Un trou dans la nuit. Déjà qu’un trou le jour… Mais un trou dans la nuit… Le trou, si évocateur… A tel point qu’on pourrait se contenter des points de suspension. Tout est dit, dans ces points-là. Pourquoi faut-il que cela tombe sur moi? «J’ai pas l’temps d’le faire, ça t’dit d’écrire là-dessus?», m’a demandé Fred, mon chef, rapport au trou dans la voie à Tolochenaz.
L’après-midi s’annonçait creuse, j’ai dit oui. Je n'aurais pas dû. Parce qu'en cet instant, je pense au regretté Raymond Devos, le plus poète, le plus délicat des humoristes. Il aurait fait une merveille d’un tel sujet. Sa disparition a laissé un trou. Enfin, un vide. Comme le bernard-l’hermite, l’imposteur est celui qui s'en va occuper le trou d’un autre.

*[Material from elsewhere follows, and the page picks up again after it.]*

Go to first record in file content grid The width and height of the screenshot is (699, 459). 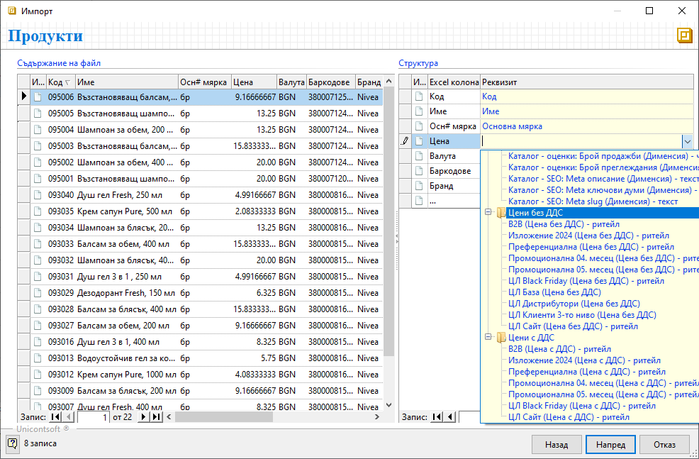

Puits sans fond que le trou. Quelle angoisse! Serai-je bon amant? T’inquiète bébé, c’est pas la taille qui compte. Ok bébé...

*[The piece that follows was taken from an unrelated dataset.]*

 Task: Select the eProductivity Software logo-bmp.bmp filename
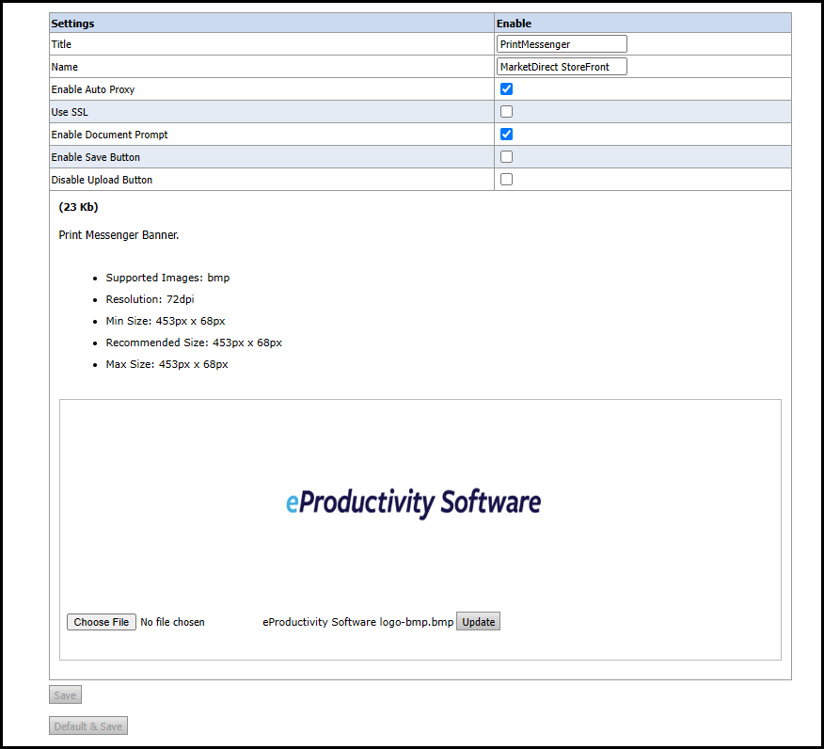point(357,622)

Le trou n’a pas bonne presse. Hormis quelques expressions comme «faire son trou», synonyme de réussite, ou «trou normand», un schnaps prétexte à digestion dans les repas trop riches, rares, très rares sont celles où le trou est inoffensif. Y compris quand il est refuge. Car qui dit refuge dit danger. Danger de mort. Le trou, c’est le loup. Une grande bouche qui vous engloutit. Enfant, qui n’a pas chuté dans son sommeil sous le regard impuissant de sa maman. Quel cauchemar! Vite, mes legos!

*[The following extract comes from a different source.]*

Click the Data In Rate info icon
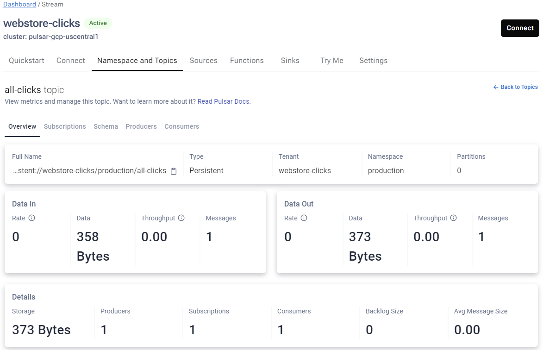 pos(31,218)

Avez-vous remarqué? Autour de nous, tout est trou. Tout est trou parce que tout est chute. La gravité, comme le temps, nous abîme et nous mène inexorablement au fond du trou. Nous n’avons pas meilleur ami que le plancher des vaches. Même grand frère Pesquet, de retour des étoiles, le dit.
Alors, quand on pense que le Lausanne-Genève (et inversement) aurait pu piquer du nez à cause d’un trou dans la voie à Tolochenaz, on est bien content… Mais de quoi? Les points de suspension ne sont pas qu’un trait du parler vaudois. Ils sont cette étroite bande de terre qui nous garde en vie à l’orée du trou.